● **EXTRACT TO READ**:

A Car Nerd's Guide To JapanAn insider look at car culture in Japan.

Ask anyone where their dream driving road is and they’ll probably tell you it’s somewhere in Europe. Perhaps somewhere near the Alps, or that one road in Romania that was on Top Gear with the impossibly long name. Some might say the Pacific Coast Highway in California or Route 66. But most probably wouldn’t say Japan. That’s because they haven’t heard of the Venus Line.

(Full Disclosure: McLaren Japan provided the car for this story.)

A country roughly the same size as California with one of the most densely populated cities in the world doesn’t sound like the ideal place for a road trip holiday but as I’ve discovered recently there are some hidden gems here.

After stumbling across a popular driving spot near Lake Miyagase in a McLaren 570S Spider, I got the help of another McLaren to explore a different part of Japan.

19 gallon fuel tank is not big enough for this sort of car

For a long time, I had been looking forward to visiting the Venus Line in Nagano Prefecture, 140 miles west of Tokyo, in the right car. I first heard of the Venus Line last year when the Rally Nippon drove through it and the views looked amazing.

Supposedly, it was the sort of backdrop you’d find in a Tolkien story. Roads flowing through golden hills, bright flowers either side of the road, and plenty of spots to stop and admire the view. I had timed the trip hoping to catch some of the cherry blossoms as well.

● **EXERCISE AIM**:
From the Japan car culture article, output the passage that begins with the words containing "After stumbling across" and ends with "blossoms as well.", unchanged. Nothing in the items is needed here.

● **LISTING**:
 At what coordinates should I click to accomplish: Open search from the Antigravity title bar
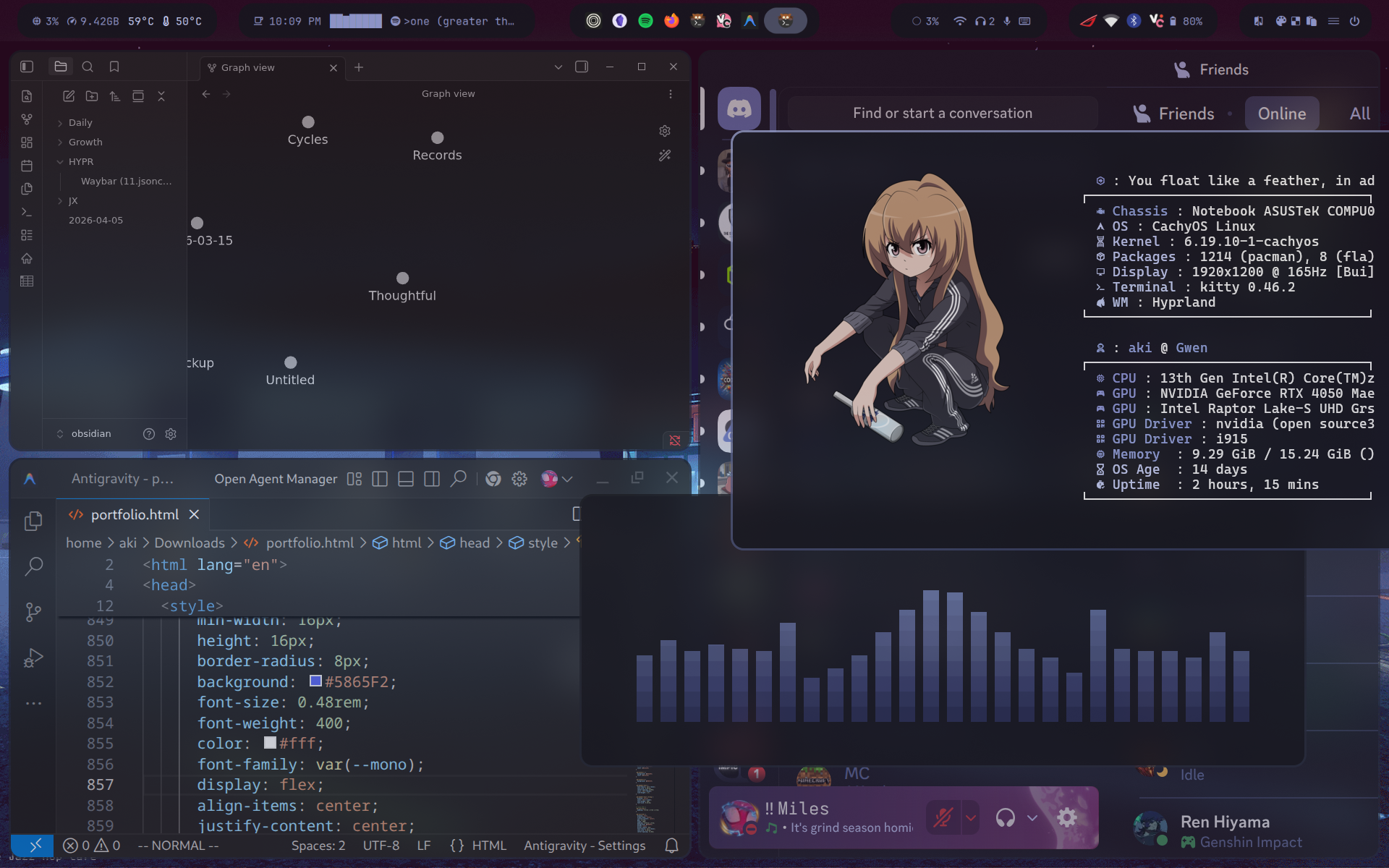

---

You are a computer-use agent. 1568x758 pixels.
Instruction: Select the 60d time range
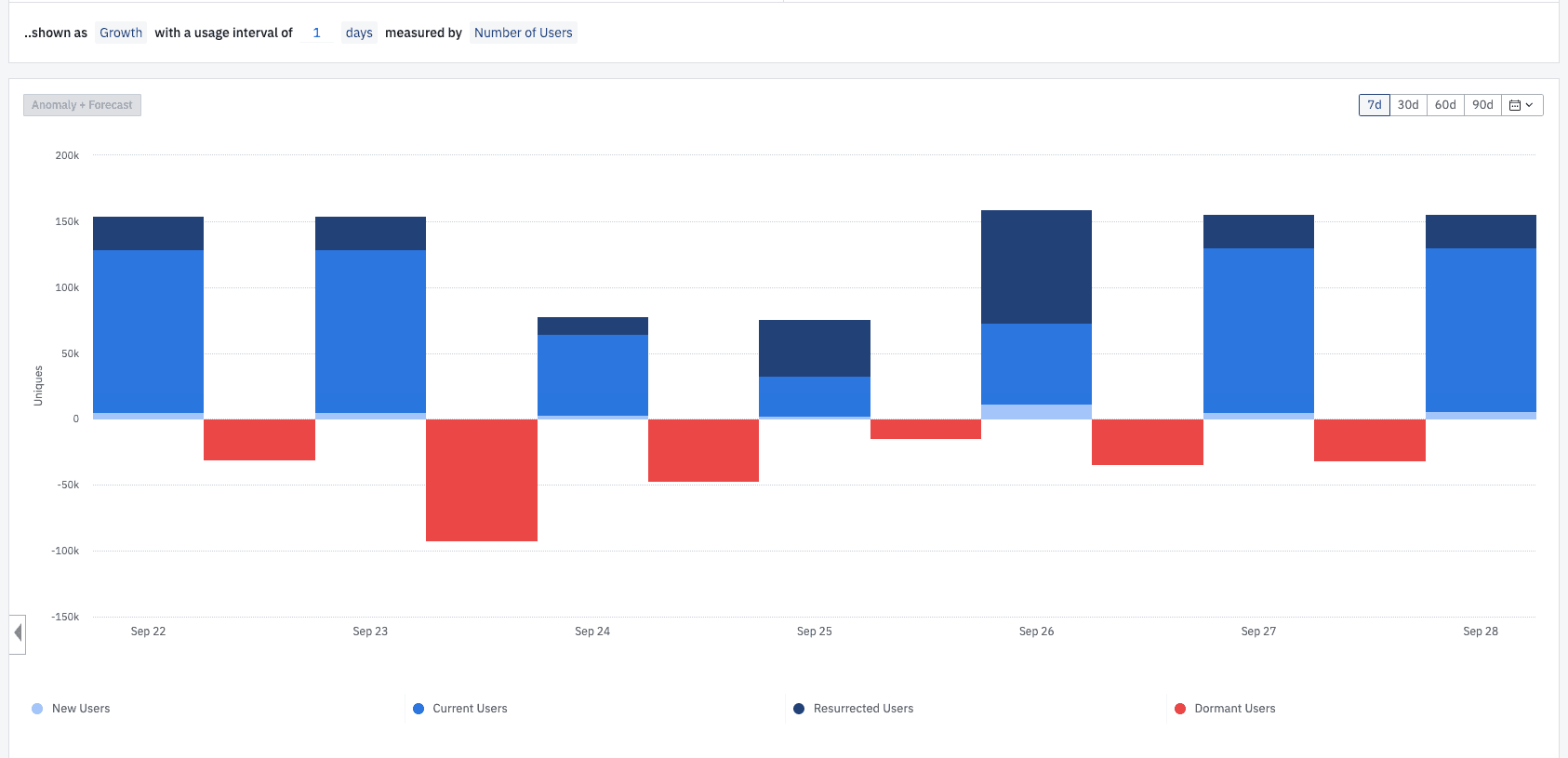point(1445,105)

● **RESPONSE TO THIS TASK**:
After stumbling across a popular driving spot near Lake Miyagase in a McLaren 570S Spider, I got the help of another McLaren to explore a different part of Japan.

19 gallon fuel tank is not big enough for this sort of car

For a long time, I had been looking forward to visiting the Venus Line in Nagano Prefecture, 140 miles west of Tokyo, in the right car. I first heard of the Venus Line last year when the Rally Nippon drove through it and the views looked amazing.

Supposedly, it was the sort of backdrop you’d find in a Tolkien story. Roads flowing through golden hills, bright flowers either side of the road, and plenty of spots to stop and admire the view. I had timed the trip hoping to catch some of the cherry blossoms as well.